## [WHAT THIS TASK INVOLVES]
The response must be a precise copy of the records that follow.

## [DATA RECORDS]
- - -

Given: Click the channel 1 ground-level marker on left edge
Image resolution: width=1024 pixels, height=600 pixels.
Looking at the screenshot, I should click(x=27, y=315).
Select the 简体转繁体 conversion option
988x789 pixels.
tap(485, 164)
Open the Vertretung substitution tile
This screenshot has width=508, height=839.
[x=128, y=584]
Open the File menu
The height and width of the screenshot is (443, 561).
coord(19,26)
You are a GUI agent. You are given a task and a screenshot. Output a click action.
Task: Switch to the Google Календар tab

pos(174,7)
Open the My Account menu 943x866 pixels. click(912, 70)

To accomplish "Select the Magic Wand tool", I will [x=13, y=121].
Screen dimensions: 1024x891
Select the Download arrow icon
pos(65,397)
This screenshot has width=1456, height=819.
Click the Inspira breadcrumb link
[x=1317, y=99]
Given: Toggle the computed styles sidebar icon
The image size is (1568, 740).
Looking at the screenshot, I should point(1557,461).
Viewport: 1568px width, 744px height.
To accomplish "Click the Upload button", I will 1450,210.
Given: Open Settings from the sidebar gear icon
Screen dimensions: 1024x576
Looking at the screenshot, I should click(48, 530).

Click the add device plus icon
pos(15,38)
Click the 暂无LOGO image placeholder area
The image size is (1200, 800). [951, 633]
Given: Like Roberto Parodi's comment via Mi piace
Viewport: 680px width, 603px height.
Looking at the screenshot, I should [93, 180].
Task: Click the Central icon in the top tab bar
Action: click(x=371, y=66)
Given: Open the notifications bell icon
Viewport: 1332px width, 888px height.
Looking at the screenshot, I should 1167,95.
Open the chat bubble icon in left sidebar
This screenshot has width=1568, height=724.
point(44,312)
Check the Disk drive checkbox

- - -

## [FINISHED TASK]
Given: Click the channel 1 ground-level marker on left edge
Image resolution: width=1024 pixels, height=600 pixels.
Looking at the screenshot, I should click(x=27, y=315).
Select the 简体转繁体 conversion option
988x789 pixels.
tap(485, 164)
Open the Vertretung substitution tile
This screenshot has width=508, height=839.
[x=128, y=584]
Open the File menu
The height and width of the screenshot is (443, 561).
coord(19,26)
You are a GUI agent. You are given a task and a screenshot. Output a click action.
Task: Switch to the Google Календар tab

pos(174,7)
Open the My Account menu 943x866 pixels. click(912, 70)

To accomplish "Select the Magic Wand tool", I will [x=13, y=121].
Screen dimensions: 1024x891
Select the Download arrow icon
pos(65,397)
This screenshot has width=1456, height=819.
Click the Inspira breadcrumb link
[x=1317, y=99]
Given: Toggle the computed styles sidebar icon
The image size is (1568, 740).
Looking at the screenshot, I should point(1557,461).
Viewport: 1568px width, 744px height.
To accomplish "Click the Upload button", I will 1450,210.
Given: Open Settings from the sidebar gear icon
Screen dimensions: 1024x576
Looking at the screenshot, I should click(48, 530).

Click the add device plus icon
pos(15,38)
Click the 暂无LOGO image placeholder area
The image size is (1200, 800). [951, 633]
Given: Like Roberto Parodi's comment via Mi piace
Viewport: 680px width, 603px height.
Looking at the screenshot, I should [93, 180].
Task: Click the Central icon in the top tab bar
Action: click(x=371, y=66)
Given: Open the notifications bell icon
Viewport: 1332px width, 888px height.
Looking at the screenshot, I should 1167,95.
Open the chat bubble icon in left sidebar
This screenshot has width=1568, height=724.
point(44,312)
Check the Disk drive checkbox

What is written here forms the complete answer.